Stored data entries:
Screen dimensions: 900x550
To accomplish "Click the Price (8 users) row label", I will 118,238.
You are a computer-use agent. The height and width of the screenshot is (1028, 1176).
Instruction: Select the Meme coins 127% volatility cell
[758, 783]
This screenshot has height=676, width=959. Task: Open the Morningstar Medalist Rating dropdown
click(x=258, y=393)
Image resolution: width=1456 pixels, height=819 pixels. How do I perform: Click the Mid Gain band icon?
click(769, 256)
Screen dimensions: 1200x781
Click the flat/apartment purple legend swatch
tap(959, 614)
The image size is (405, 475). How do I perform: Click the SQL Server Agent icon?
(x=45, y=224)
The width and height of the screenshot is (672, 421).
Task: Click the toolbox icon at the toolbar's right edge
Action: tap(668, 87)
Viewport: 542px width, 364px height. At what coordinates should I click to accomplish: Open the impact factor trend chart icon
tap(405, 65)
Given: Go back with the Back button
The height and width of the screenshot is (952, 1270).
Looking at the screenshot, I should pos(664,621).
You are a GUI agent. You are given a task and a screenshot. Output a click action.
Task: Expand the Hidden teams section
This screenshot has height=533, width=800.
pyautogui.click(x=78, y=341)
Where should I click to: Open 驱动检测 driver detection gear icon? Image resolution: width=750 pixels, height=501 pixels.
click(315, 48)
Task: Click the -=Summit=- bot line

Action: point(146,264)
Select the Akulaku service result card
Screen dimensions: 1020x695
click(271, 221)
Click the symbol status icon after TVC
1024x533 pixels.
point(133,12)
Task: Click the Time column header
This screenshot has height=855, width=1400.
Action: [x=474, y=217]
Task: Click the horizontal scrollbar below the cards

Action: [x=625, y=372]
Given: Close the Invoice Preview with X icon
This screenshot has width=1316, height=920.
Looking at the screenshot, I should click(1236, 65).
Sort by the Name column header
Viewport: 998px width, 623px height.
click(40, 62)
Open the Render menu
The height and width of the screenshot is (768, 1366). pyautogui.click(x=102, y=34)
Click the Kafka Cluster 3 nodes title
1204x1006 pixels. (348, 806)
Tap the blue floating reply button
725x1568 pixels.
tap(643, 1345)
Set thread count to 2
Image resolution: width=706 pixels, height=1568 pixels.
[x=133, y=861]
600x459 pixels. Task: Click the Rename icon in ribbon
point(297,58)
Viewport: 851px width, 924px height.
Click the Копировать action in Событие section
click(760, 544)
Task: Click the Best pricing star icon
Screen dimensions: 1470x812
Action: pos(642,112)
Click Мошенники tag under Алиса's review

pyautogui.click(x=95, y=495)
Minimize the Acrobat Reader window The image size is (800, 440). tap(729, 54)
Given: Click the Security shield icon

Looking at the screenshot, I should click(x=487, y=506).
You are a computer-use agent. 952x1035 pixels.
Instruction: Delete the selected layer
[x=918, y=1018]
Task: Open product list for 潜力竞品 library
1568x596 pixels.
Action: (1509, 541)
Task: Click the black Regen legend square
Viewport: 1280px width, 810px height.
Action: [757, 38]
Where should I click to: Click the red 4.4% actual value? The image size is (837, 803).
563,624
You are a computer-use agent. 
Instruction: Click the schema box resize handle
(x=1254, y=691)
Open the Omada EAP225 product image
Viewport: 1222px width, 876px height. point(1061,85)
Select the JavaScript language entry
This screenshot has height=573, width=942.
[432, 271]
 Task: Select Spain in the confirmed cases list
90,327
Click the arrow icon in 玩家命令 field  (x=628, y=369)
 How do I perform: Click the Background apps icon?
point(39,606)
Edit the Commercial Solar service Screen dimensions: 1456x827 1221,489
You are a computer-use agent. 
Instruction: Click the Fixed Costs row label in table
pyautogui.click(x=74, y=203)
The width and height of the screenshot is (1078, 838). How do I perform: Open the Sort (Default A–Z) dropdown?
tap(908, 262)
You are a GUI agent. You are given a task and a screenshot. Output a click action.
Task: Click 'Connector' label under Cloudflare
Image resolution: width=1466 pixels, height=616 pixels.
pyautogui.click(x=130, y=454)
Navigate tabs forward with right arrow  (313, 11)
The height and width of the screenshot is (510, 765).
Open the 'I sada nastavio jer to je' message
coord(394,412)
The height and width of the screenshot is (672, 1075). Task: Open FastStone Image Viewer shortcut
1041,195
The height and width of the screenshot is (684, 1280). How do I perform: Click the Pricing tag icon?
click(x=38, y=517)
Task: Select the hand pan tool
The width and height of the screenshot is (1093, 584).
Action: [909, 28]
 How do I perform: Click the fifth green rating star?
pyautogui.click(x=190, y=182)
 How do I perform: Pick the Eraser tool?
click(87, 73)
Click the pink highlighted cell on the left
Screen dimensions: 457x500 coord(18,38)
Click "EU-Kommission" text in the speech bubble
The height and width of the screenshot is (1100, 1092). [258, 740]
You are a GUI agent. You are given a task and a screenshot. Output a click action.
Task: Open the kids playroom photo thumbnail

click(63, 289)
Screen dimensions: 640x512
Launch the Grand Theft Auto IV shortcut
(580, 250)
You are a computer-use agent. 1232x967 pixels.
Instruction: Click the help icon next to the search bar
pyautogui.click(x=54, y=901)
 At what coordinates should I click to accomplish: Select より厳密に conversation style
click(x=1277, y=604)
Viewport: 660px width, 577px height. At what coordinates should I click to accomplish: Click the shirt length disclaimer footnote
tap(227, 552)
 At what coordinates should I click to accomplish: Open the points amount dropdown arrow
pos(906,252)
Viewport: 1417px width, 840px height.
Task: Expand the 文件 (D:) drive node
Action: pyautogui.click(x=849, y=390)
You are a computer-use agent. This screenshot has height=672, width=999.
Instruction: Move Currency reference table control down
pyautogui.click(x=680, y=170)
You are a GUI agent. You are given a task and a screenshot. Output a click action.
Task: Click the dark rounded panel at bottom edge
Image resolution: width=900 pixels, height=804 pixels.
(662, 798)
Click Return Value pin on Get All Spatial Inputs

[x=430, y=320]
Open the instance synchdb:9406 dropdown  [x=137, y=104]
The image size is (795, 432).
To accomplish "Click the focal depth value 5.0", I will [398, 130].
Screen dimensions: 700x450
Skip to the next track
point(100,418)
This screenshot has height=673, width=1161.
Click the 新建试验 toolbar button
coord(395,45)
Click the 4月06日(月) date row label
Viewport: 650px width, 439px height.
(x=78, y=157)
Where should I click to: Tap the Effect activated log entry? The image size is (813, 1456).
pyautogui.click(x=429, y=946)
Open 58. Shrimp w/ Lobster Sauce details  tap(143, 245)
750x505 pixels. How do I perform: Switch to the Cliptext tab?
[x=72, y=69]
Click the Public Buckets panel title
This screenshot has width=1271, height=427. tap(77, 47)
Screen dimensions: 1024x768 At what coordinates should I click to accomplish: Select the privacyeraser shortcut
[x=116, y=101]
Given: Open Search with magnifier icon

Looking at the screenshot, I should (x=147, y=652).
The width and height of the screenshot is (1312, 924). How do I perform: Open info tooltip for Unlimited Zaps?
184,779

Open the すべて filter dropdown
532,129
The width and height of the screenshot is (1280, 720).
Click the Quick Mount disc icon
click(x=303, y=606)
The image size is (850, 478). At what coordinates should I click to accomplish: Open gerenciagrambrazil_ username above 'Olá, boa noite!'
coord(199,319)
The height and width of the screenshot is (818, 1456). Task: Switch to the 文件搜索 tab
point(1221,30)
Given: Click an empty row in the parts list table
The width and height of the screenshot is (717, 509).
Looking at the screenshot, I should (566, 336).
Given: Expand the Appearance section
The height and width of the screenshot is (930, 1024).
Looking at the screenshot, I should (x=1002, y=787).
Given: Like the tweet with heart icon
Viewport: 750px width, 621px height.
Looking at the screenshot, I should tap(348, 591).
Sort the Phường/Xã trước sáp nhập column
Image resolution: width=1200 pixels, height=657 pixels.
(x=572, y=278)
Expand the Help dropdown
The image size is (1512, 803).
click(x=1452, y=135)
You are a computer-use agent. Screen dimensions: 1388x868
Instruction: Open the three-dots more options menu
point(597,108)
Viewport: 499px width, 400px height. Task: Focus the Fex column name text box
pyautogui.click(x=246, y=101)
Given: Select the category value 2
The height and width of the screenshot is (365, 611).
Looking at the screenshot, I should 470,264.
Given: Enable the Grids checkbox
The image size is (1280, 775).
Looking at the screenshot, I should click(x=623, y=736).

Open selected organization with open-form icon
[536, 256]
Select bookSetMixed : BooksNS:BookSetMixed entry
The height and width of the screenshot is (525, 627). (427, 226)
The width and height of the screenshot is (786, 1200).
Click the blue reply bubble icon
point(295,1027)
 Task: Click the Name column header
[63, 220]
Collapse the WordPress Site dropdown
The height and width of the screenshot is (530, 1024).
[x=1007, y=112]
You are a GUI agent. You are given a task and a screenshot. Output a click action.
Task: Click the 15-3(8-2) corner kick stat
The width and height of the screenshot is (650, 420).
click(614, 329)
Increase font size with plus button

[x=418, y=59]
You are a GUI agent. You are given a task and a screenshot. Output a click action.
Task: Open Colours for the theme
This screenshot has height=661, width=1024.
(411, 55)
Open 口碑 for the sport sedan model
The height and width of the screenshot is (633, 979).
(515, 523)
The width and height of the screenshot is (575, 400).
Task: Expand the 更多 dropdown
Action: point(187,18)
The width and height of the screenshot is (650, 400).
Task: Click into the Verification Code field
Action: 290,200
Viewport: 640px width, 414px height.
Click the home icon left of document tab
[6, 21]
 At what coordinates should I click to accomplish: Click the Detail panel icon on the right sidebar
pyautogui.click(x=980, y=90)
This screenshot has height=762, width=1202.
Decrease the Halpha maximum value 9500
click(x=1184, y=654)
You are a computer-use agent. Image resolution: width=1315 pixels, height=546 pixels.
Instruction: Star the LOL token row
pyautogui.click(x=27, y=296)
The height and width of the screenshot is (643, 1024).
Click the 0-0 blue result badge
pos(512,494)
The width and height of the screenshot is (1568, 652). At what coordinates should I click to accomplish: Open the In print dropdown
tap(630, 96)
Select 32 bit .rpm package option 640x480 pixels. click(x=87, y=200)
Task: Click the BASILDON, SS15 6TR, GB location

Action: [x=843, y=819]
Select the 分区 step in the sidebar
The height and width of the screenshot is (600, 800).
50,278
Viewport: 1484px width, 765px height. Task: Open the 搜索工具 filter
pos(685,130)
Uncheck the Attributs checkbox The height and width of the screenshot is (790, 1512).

◆ ABOUT THIS EXERCISE: Return each line from the data where the string "checkbox" can be found.

◆ FINISHED TASK:
Given: Enable the Grids checkbox
Uncheck the Attributs checkbox The height and width of the screenshot is (790, 1512).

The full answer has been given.